LA RITOURNELLE

Darroussin, papa poule et ami des bêtes

De passage à Bruxelles, l’acteur se confie sur son nouveau rôle de père et sur son rapport aux bovins, qu’il a côtoyés de près sur le tournage de «La Ritournelle».

Les tournées promo, Jean-Pierre Darroussin connaît bien, à force. Il était d’ailleurs encore de passage dans notre capitale en octobre dernier pour Le Cœur des hommes 3, un film qu’on aimerait pouvoir oublier. Mais l’acteur cher à Robert Guédiguian compte davantage de bijoux que de navets dans sa filmographie. Une tendance confirmée avec La Ritournelle, une comédie douce-amère dans laquelle il campe avec beaucoup d’humanité un éleveur normand qui, à travers celles de son épouse, va être confronté à ses propres angoisses… entre deux concours de bovins.

Jean-Pierre Darroussin, au départ «La Ritournelle» était davantage centré sur le personnage d’Isabelle Huppert, comme une sorte d’escapade féminine. Mais au fur et à mesure du tournage, votre personnage a pris de l’importance. Au final, c’est un film sur le couple, une comédie de remariage.

Oui, le rôle de Xavier a pris une ampleur qui n’était pas prévue au départ, et j’en suis content. Il y a une profondeur qui a rééquilibré le film par rapport à ça. Marc Fitoussi (le réalisateur, NDLR) a compris que son parcours à lui était important aussi: il n’y a pas que l’escapade qui permet la remise en question, elle peut être intérieure également. Xavier fait d’ailleurs un progrès énorme, notamment dans son regard sur son fils.

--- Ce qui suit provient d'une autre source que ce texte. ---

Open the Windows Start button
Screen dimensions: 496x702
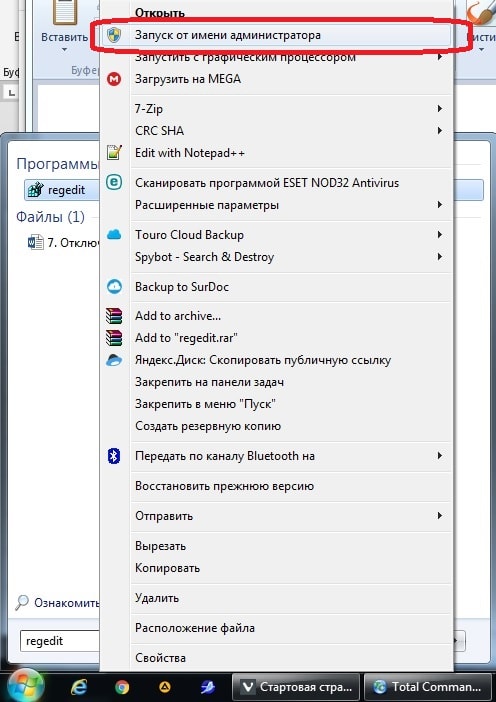tap(26, 685)
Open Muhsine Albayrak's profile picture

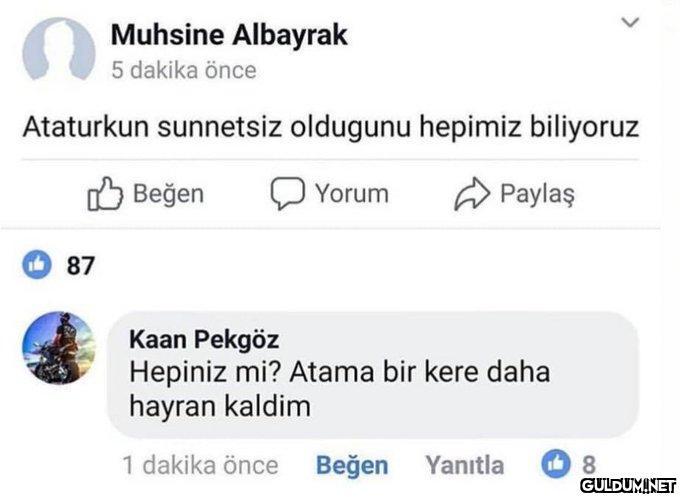coord(58,50)
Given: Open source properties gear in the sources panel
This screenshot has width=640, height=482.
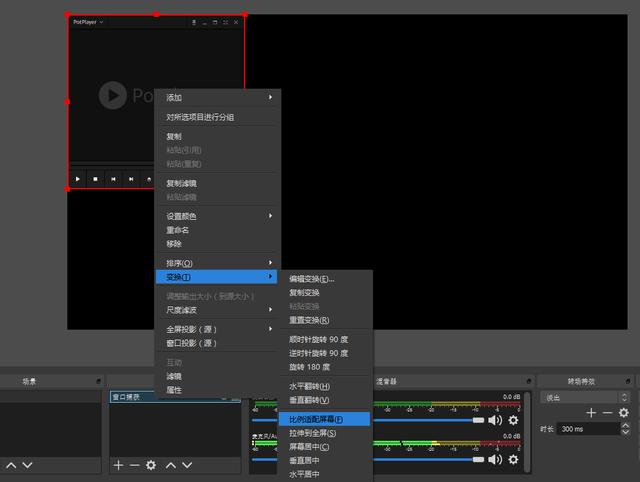Looking at the screenshot, I should pyautogui.click(x=151, y=465).
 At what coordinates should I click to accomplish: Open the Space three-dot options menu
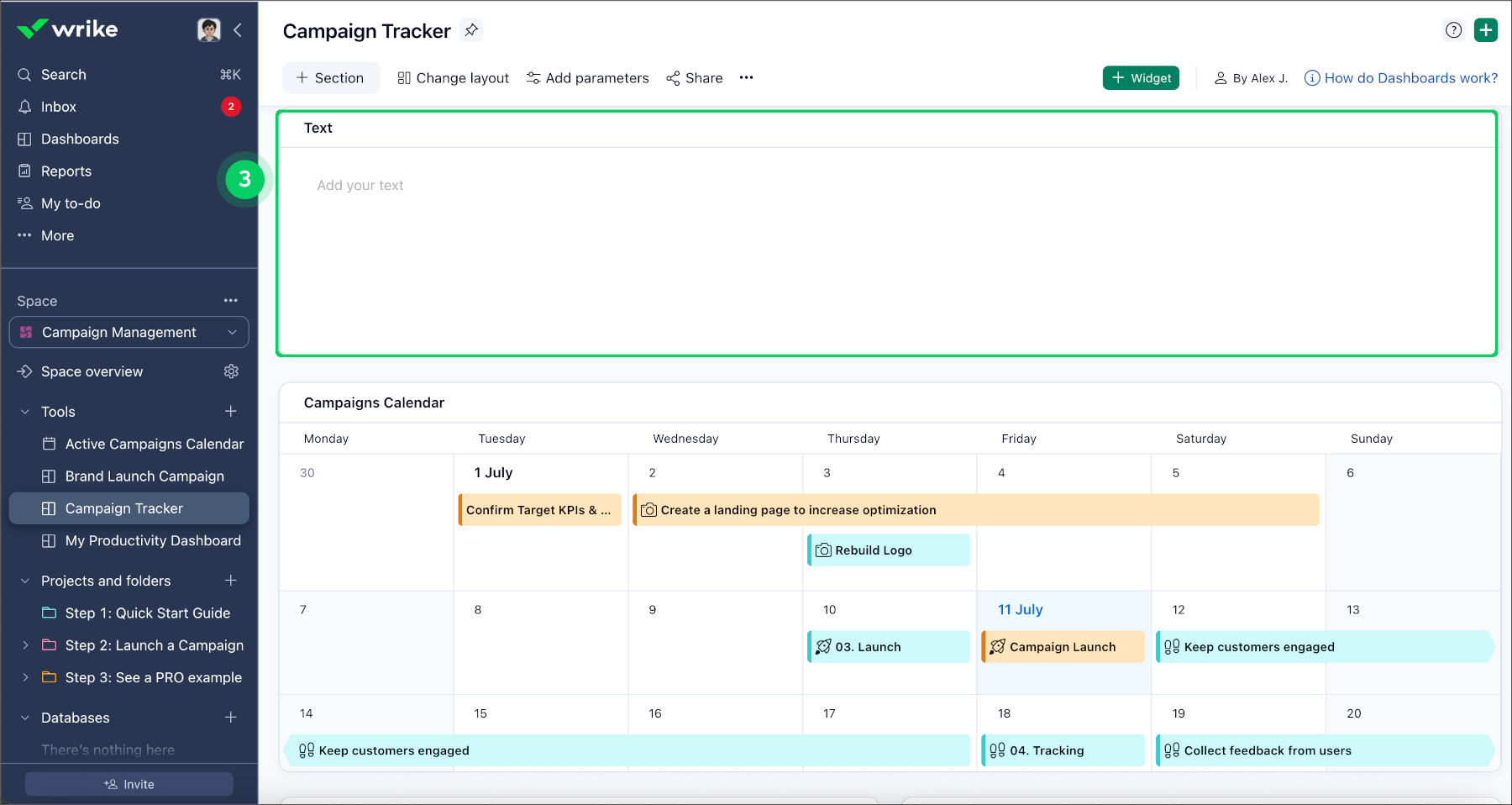(230, 301)
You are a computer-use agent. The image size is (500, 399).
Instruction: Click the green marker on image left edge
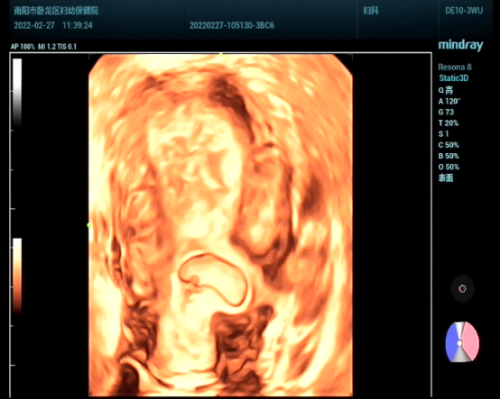(x=89, y=225)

C’est d’ailleurs une scène très émouvante dans le film…

Oui, en le regardant faire, il a soudain une vision de ce que c’est d’avoir un fils, un être à part entière…

Vous êtes justement papa une nouvelle fois depuis le mois dernier (NDLR: avec Anna Novion, la réalisatrice de «Rendez-vous à Kiruna»), et cette fois c’est un garçon! Envisagez-vous ce rôle différemment aujourd’hui à 60 ans qu’il y a 20 ans pour vos filles?

Oui, bien sûr. C’est très différent, parce qu’avec le temps et l’expérience la perspective de la paternité est plus retenue, plus tranquille. Il y a quelque chose de plus apaisé dans le rapport avec cette arrivée, quand on a mon âge. Pourtant beaucoup de camarades m’ont dit: «T’as du courage de te remettre dans les couches dis donc, je ne pourrais pas (rires)!» Mais je trouve ça d’une grande évidence, c’est moins chargé d’angoisses.

C’est la première fois que vous tourniez avec Isabelle Huppert. Comment ça s’est passé?

Formidablement bien. Ce n’est pas quelqu’un qui fait supporter ses angoisses aux autres, ou qui travaille dans le stress. Elle aime jouer la comédie, pour elle c’est assez ludique de faire son métier, et pour moi aussi… Donc nous étions tout à fait complices.

Elle a dit d’ailleurs que les scènes avec les vaches l’ont beaucoup amusée; quelque chose que vous connaissez bien, car jeune, vous passiez vos vacances chez des fermiers dans le Berry. Vous savez donc traire une vache…

Oui, quand on est en vacances dans une ferme on met forcément la main à la pâte (rires)! Donc ça m’est arrivé. J’ai un certain rapport, et même un amour de ces bêtes-là, de leur odeur, j’aime les sentir près de moi. Et les pauvres, elles vivent souvent dans un état concentrationnaire terrible. Dans mon enfance, on avait une petite exploitation familiale similaire, et c’était un paradoxe terrible que de faire naître ces veaux pour plus tard les envoyer à l’abattoir. D’ailleurs, quand le camion du boucher arrivait, mon oncle partait car il ne supportait pas de voir ça. Alors que pourtant c’était son métier…

Marc Fitoussi a dit avoir été «impressionné par votre humilité de jeu». Ça veut dire quoi, d’après vous?

Peut-être que je ne fais pas tout un pataquès pour faire mon métier, tout simplement (rires)!